I’ve been attending the 2008 Space Elevator Conference being held at Microsoft’s Redmond campus this weekend. The many talks and papers given there clearly demonstrate the tremendous dedication and creative engineering that can be found in this nascent field.
For those of you who are fuzzy on the concept, the general idea of the space elevator involves running a tether from the surface of the earth to geosynchronous orbit and beyond. A mechanical “climber” then ascends and descends the tether, delivering payloads into orbit. If this sounds like science fiction, that’s because until recently, it was. Independently conceived by a Russian (Artsutanov) and an American (Pearson), the space elevator concept was popularized by the late science fiction writer Arthur C. Clarke in his 1979 novel, “The Fountains of Paradise”. At that time, no material was light enough and strong enough to make it possible. But with the developing field of nanotechnology and the discovery of carbon nanotubes (CNTs), a number of people have begun to take the idea more seriously. (For the record, Clarke is also credited with originating the idea of using geosynchronous satellites as telecommunications relays back in 1945, a concept that completely revolutionized communications.)
Now while the general concepts behind the space elevator are simple, the implementation is anything but. There are numerous technical issues to be worked out and an enormous initial investment to be made. But the potential payoff is huge. Currently, payloads to geosynchronous orbit constitute only about 3.5% of total launch weight and cost on the order of $5-10,000 per pound of payload. Payload efficiency on the space elevator could be as much as 90% or more depending on the method used. Payload envelopes wouldn’t be limited to the size and shape of cylindrical payload bays and nose cones. Pollution from rockets would be eliminated. Most importantly though, the cost per pound would plummet. As a result, a new space era would be born.
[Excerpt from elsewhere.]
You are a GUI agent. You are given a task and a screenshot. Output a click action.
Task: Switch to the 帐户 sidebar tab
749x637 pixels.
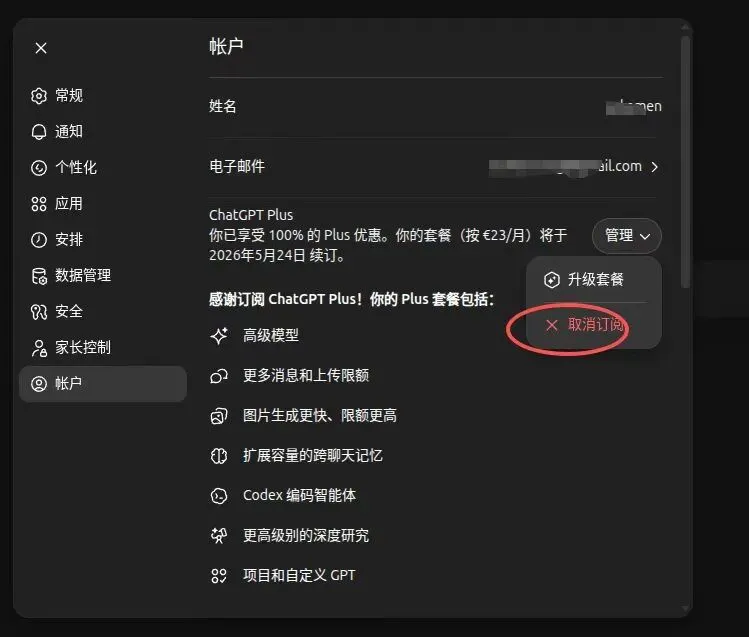click(x=103, y=384)
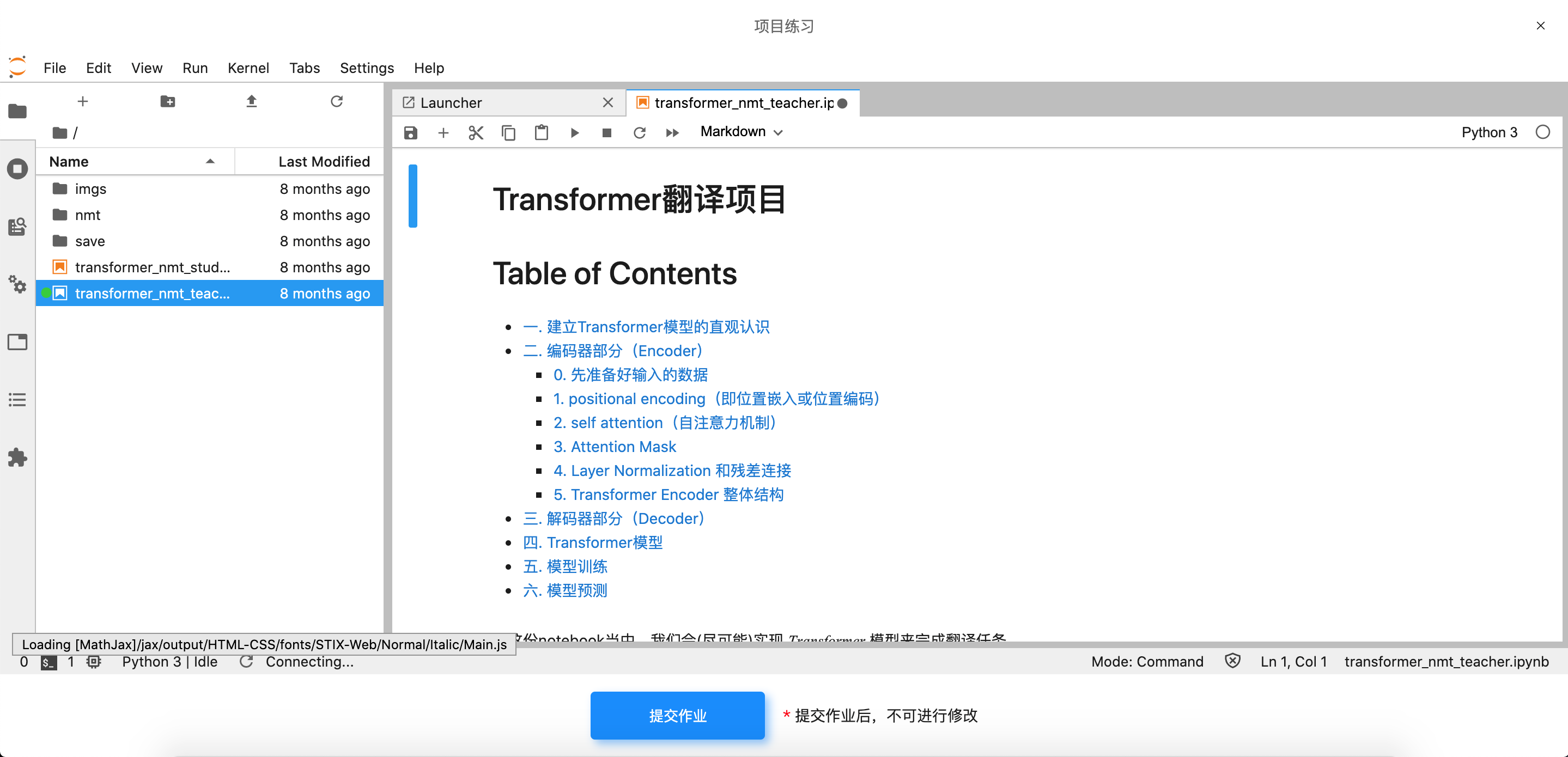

Why is this important? New materials and manufacturing methods could be developed which can only be achieved in zero-gravity. Off-world mining would allow us to supplement our diminishing resources. Solar power beamed from space could meet the needs of our increasingly energy-hungry world. Whether the space elevator is built by one country or becomes a multi-national effort, it will be a huge stimulus for the world economy, particularly for the key players involved.
But it’s not going to happen without support and financial commitment. True, NASA currently offers as much as four million dollars in prizes for the Spaceward Games, a competition designed to stimulate progress in the field. But the planning, the engineering analyses, the proof-of-concept work is all being done on a shoestring as thin as the carbon nanotubes themselves. Uncounted hours are being volunteered by engineers and enthusiasts the world over, people who know this will one day become a reality. But such dedication can take the space elevator only so far. The day is quickly coming when we’ll have to make a greater commitment if we want to participate in what will surely be one of the greatest engineering feats humankind has ever seen.